__Goal of the exercise__: With the pictures left out, restate every entry word for word.
^^^^^^^^
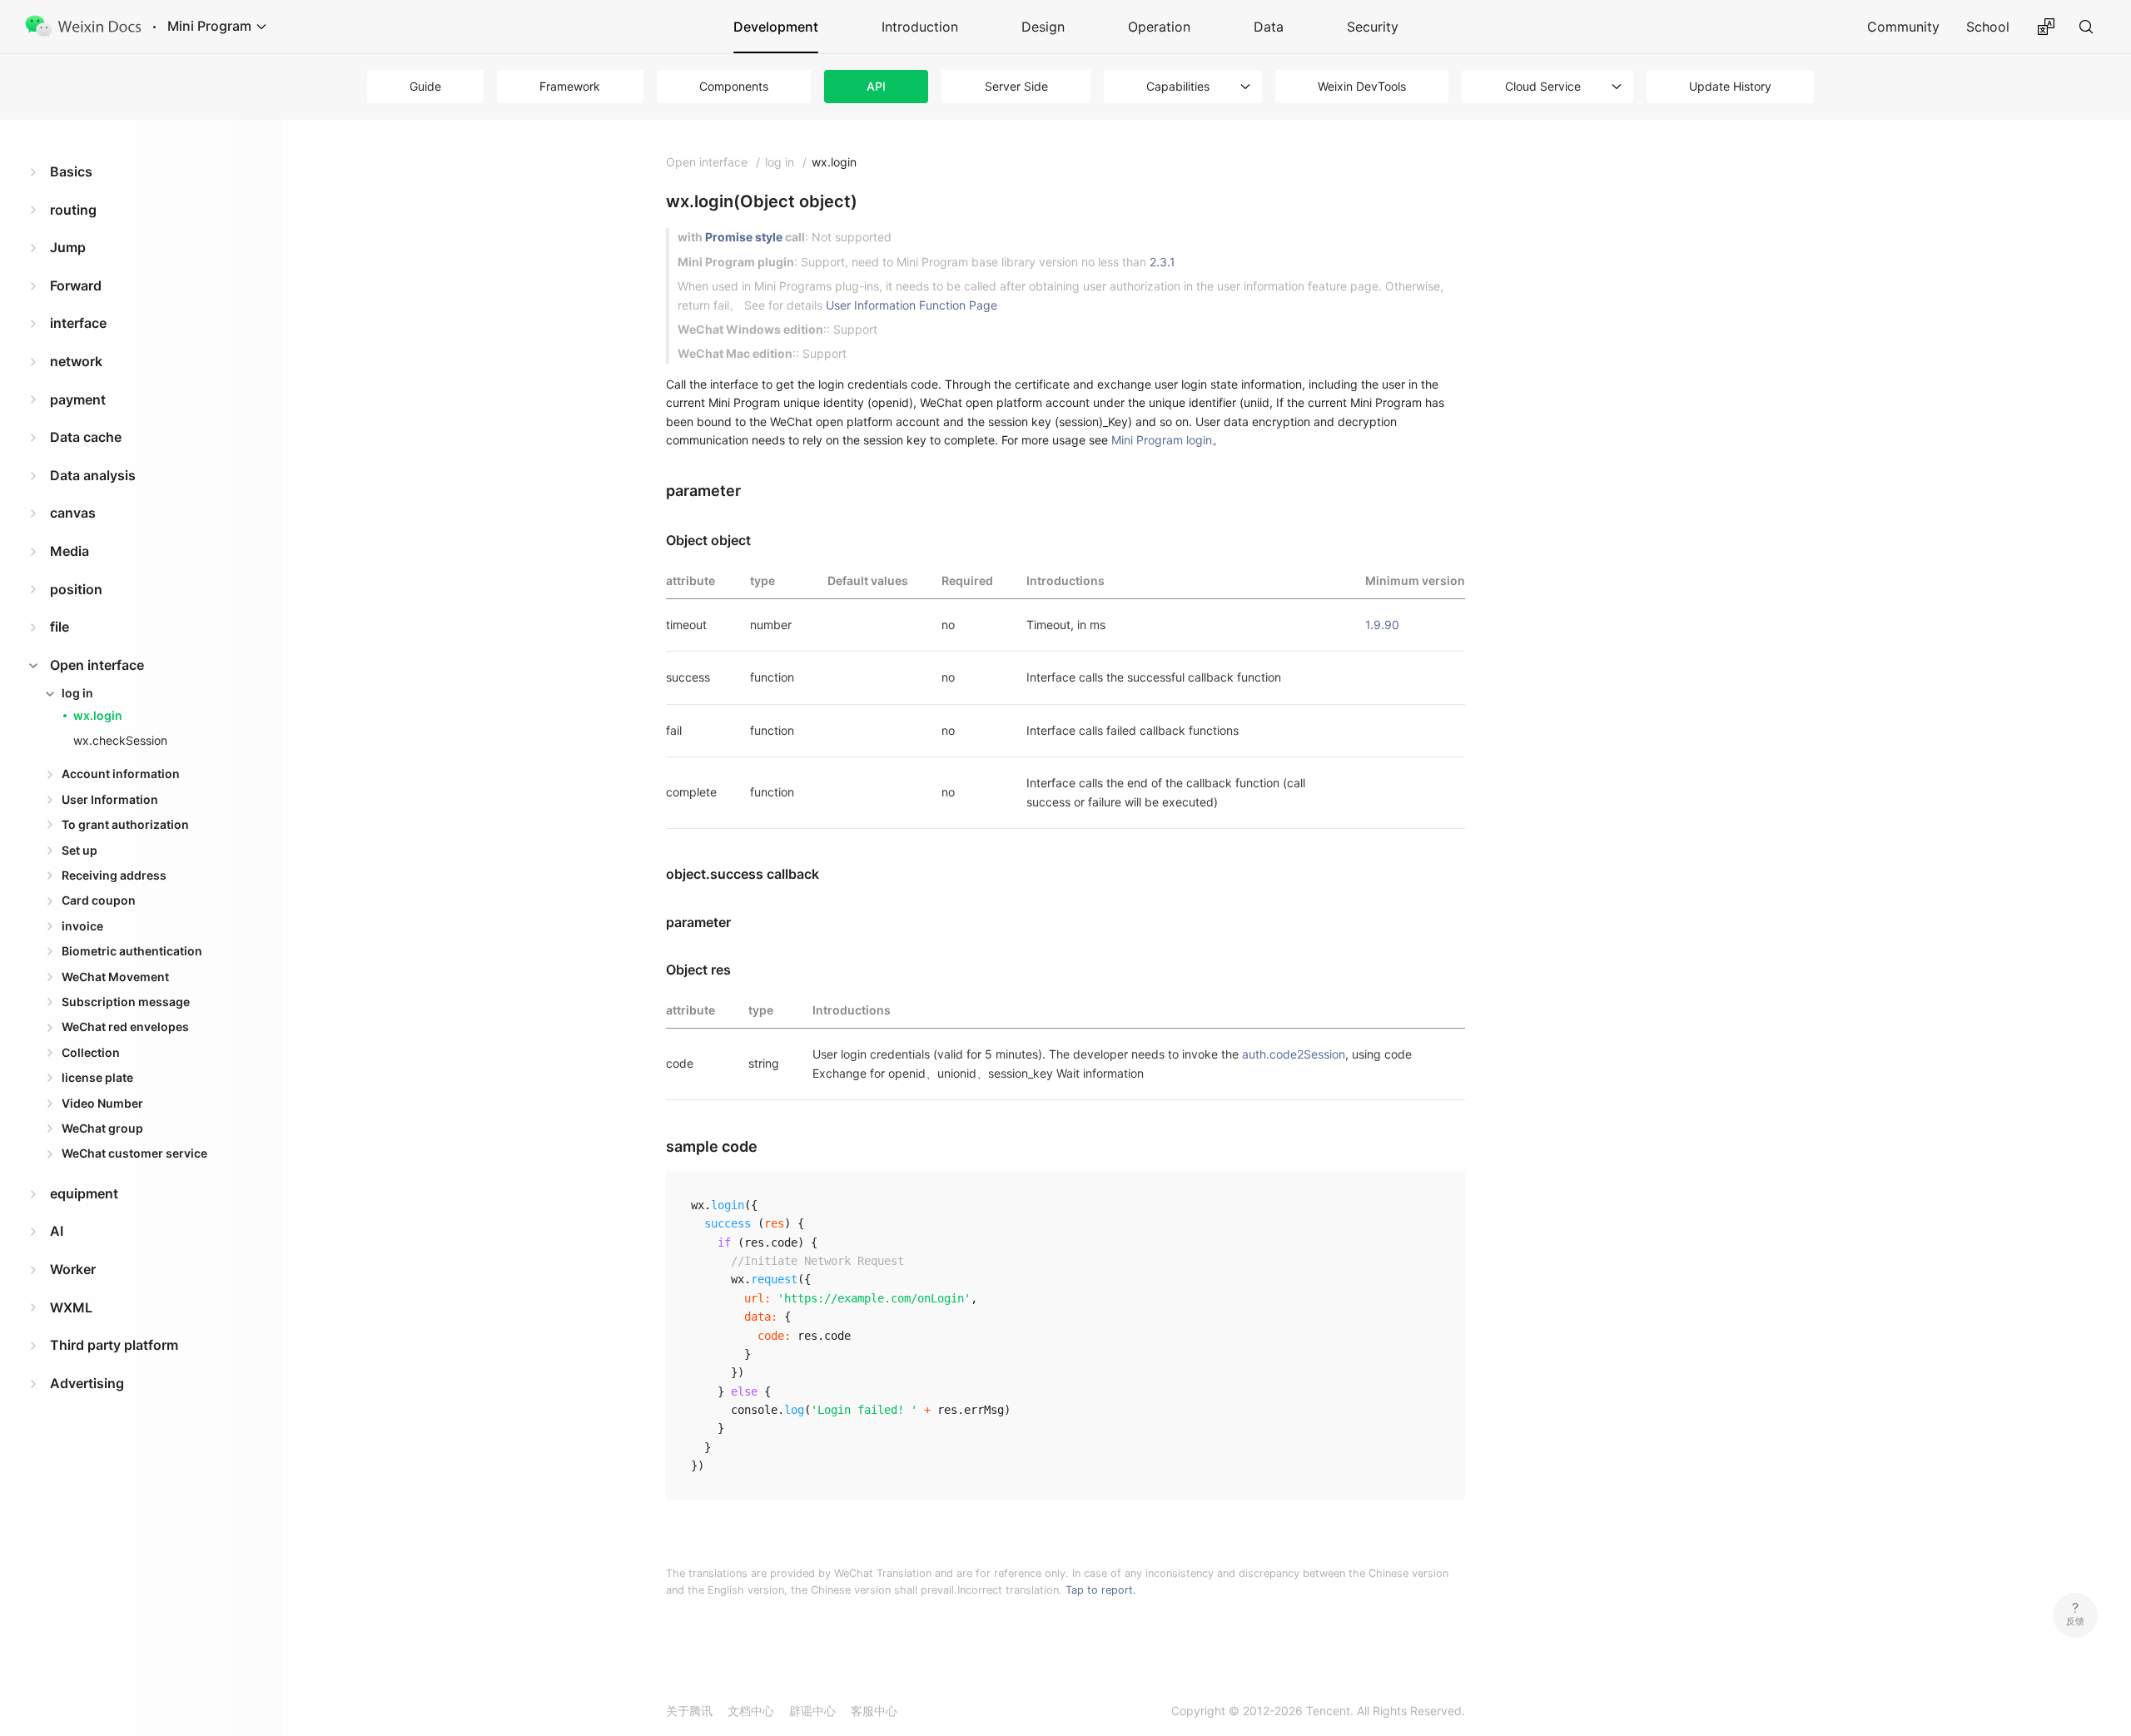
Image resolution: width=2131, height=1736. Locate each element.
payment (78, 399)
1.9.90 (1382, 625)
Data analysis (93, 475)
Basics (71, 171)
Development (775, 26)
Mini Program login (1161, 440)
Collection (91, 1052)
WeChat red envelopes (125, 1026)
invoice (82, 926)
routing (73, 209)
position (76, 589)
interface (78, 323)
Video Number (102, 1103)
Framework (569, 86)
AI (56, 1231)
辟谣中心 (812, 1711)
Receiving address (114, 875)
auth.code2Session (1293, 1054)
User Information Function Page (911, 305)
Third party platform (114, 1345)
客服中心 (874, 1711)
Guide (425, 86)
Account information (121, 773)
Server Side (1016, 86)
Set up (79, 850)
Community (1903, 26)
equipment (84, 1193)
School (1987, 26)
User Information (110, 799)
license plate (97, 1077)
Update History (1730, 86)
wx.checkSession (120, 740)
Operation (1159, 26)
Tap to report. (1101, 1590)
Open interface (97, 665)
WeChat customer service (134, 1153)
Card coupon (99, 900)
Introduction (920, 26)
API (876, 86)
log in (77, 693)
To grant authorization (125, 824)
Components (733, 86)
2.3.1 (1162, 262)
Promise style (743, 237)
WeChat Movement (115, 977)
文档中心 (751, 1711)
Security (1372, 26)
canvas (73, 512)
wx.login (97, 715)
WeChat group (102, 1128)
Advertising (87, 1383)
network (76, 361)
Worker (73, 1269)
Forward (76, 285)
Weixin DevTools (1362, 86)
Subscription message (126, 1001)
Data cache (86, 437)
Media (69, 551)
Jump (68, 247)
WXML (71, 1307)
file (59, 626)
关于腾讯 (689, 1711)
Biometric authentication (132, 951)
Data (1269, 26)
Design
^^^^^^^^
__Exercise response__:
Image resolution: width=2131, height=1736. Locate each element.
payment (78, 399)
1.9.90 (1382, 625)
Data analysis (93, 475)
Basics (71, 171)
Development (775, 26)
Mini Program login (1161, 440)
Collection (91, 1052)
WeChat red envelopes (125, 1026)
invoice (82, 926)
routing (73, 209)
position (76, 589)
interface (78, 323)
Video Number (102, 1103)
Framework (569, 86)
AI (56, 1231)
辟谣中心 (812, 1711)
Receiving address (114, 875)
auth.code2Session (1293, 1054)
User Information Function Page (911, 305)
Third party platform (114, 1345)
客服中心 (874, 1711)
Guide (425, 86)
Account information (121, 773)
Server Side (1016, 86)
Set up (79, 850)
Community (1903, 26)
equipment (84, 1193)
School (1987, 26)
User Information (110, 799)
license plate (97, 1077)
Update History (1730, 86)
wx.checkSession (120, 740)
Operation (1159, 26)
Tap to report. (1101, 1590)
Open interface (97, 665)
WeChat customer service (134, 1153)
Card coupon (99, 900)
Introduction (920, 26)
API (876, 86)
log in (77, 693)
To grant authorization (125, 824)
Components (733, 86)
2.3.1 (1162, 262)
Promise style (743, 237)
WeChat Movement (115, 977)
文档中心 (751, 1711)
Security (1372, 26)
canvas (73, 512)
wx.login (97, 715)
WeChat group (102, 1128)
Advertising (87, 1383)
network (76, 361)
Worker (73, 1269)
Forward (76, 285)
Weixin DevTools (1362, 86)
Subscription message (126, 1001)
Data cache (86, 437)
Media (69, 551)
Jump (68, 247)
WXML (71, 1307)
file (59, 626)
关于腾讯 (689, 1711)
Biometric authentication (132, 951)
Data (1269, 26)
Design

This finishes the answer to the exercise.